Tuesday 28 September 2010

"Post racial America? Forget it."

I found this article in The Spectator of 25 September interesting and rather depressing.  Despite all the effort, all the good will (and ill will, too, of course), in spite of all the laws and all the political capital and all the caring, the compassionate, the colossal human effort, despite all the talk, the huff, the babble, the fury the soaring oratory, despite all this: America remains a profoundly segregated society.   Obama went to the White House, and black America is no better off.
You certainly see this segregation in visits to the US, though you might not notice –  especially if you don’t want to –  and if you stick to the nicely mixed spots, like Manhattan or Venice Beach in California. 
But even in Manhattan or Venice Beach, it’s oil and water, rather than vinaigrette, or, in the words of the penultimate para below,  
“As the black British writer Lindsay Johns said of New York, it’s more of a fruit salad than a melting pot.”

By Harry Mount
As I arrived in New Orleans this summer, there was a juicy racism row blazing across the airwaves and the blogosphere. 
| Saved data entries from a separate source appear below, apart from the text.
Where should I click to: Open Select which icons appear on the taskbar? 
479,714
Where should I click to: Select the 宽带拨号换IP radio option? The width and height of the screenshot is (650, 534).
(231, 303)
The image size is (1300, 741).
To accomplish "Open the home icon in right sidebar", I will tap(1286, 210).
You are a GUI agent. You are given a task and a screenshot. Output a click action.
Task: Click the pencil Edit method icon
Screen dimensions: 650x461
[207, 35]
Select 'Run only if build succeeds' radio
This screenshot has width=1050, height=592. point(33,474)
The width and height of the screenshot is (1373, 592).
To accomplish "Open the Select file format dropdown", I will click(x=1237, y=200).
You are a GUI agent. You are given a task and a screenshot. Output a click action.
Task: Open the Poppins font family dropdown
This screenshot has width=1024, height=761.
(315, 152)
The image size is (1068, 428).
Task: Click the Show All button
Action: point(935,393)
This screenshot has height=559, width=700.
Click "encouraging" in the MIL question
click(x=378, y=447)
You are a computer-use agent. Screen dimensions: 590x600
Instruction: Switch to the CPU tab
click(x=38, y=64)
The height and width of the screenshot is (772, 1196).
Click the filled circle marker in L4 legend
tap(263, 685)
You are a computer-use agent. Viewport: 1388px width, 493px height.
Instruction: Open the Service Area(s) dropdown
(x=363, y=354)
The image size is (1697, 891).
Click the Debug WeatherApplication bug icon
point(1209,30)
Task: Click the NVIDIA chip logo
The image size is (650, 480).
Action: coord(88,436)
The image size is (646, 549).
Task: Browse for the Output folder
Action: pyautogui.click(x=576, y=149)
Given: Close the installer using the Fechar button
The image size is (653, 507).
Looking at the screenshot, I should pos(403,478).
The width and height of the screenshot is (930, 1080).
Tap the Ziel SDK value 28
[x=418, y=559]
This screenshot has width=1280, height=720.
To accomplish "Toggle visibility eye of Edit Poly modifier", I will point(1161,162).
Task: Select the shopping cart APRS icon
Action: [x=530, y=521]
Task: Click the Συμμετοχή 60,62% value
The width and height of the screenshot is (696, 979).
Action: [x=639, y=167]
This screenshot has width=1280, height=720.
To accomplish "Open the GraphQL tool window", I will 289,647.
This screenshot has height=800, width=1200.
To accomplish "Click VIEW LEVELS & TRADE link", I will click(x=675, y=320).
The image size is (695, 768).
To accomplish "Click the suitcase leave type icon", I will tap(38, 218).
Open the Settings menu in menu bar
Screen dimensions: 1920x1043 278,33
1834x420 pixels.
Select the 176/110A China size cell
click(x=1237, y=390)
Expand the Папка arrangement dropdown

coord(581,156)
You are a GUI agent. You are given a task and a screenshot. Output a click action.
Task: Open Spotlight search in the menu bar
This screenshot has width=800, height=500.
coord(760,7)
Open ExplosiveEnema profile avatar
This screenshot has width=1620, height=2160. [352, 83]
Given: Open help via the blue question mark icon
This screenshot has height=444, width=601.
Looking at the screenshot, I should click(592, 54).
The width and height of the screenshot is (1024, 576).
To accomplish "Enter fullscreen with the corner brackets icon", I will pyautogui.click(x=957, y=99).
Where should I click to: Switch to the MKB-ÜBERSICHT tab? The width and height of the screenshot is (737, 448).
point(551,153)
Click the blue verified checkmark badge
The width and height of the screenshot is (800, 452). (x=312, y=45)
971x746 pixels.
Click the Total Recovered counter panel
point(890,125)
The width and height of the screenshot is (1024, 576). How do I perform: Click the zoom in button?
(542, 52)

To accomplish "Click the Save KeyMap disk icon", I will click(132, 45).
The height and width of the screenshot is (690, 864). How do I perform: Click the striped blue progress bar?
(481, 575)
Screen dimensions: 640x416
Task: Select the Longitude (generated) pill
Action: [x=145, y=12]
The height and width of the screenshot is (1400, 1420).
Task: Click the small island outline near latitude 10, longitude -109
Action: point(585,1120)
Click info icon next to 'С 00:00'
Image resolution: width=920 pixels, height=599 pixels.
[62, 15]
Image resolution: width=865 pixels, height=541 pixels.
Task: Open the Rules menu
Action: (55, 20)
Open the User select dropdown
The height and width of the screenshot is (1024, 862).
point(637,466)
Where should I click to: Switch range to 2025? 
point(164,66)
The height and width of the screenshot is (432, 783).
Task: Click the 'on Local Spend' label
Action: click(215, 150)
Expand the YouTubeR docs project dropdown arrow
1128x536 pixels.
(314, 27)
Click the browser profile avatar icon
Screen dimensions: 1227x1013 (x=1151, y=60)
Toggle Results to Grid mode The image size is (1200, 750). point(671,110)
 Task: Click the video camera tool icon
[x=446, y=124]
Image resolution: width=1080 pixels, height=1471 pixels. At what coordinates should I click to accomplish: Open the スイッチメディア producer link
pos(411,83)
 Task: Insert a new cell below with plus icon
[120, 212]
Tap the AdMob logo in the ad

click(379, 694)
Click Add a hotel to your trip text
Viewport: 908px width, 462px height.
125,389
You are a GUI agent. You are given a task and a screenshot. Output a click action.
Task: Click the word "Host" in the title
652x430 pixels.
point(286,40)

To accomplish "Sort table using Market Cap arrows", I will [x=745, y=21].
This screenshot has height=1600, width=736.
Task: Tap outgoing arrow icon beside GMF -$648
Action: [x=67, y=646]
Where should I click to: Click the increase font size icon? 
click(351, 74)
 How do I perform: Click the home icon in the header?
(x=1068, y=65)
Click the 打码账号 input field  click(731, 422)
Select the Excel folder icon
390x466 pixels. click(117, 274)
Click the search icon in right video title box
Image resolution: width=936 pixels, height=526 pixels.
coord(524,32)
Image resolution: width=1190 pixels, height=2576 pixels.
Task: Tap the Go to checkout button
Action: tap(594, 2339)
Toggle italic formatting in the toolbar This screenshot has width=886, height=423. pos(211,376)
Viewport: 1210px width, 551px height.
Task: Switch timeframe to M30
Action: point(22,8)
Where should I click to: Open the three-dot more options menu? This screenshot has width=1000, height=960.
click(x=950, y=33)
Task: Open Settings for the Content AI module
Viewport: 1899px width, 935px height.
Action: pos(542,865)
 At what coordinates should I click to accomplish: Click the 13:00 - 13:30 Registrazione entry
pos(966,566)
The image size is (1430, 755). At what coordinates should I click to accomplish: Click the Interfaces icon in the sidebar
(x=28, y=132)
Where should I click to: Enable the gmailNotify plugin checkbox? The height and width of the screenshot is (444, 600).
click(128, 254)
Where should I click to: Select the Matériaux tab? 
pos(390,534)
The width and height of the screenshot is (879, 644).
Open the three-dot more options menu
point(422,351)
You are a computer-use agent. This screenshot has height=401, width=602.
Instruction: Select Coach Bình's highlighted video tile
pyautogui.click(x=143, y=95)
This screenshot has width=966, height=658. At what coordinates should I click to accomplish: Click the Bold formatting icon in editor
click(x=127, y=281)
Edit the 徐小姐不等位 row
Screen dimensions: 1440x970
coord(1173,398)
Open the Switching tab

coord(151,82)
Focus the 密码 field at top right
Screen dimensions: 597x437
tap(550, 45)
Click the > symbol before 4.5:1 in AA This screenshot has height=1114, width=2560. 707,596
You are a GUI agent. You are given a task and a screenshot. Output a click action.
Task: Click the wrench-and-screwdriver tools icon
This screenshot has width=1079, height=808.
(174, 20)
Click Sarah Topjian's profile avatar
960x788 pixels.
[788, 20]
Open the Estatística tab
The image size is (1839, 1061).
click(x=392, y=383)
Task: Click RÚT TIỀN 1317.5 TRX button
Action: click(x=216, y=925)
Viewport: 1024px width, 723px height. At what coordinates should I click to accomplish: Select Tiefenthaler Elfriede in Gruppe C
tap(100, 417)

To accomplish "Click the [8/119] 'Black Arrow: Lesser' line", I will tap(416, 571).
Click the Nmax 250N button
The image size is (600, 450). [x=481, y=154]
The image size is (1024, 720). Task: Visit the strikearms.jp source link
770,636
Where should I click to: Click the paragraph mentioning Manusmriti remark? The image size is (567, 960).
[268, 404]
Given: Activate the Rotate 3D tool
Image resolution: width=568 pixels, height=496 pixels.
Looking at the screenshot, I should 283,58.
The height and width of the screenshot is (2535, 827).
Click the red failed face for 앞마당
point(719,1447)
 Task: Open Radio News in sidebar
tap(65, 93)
Like lots of the juiciest rows, it was over a little thing. The question was, do black people use the social networking site Twitter differently from white people? According to Farhad Manjoo, Slate magazine’s technology correspondent, the answer is yes. 

He’d noticed that a group of black Twitter users in America were much more likely to react to particular topics. Some of them were race-based, such as ‘If Santa was black…’; answers included ‘He wouldn’t say hoho-ho, he would say yo-yo-yo’. Another topic was ‘ghetto baby names’; ‘Weavequisha’ was the most popular answer to that. 



But, according to Manjoo, there were patterns of black Twitter behaviour that went beyond purely racial issues. Black Twitter users tended to be keener on following amusing Twitter threads such as ‘Words that lead to trouble’. Among the answers there were, ‘Don’t worry, I got you’, ‘We need to talk’ and ‘The condom broke’. Black people also apparently tend to form ‘tighter clusters on the network; they follow one another more readily, more of their posts are directed at other users. It’s this behaviour, intentional or not, that gives black people — and, in particular, black teenagers — the means to dominate the conversation on Twitter.’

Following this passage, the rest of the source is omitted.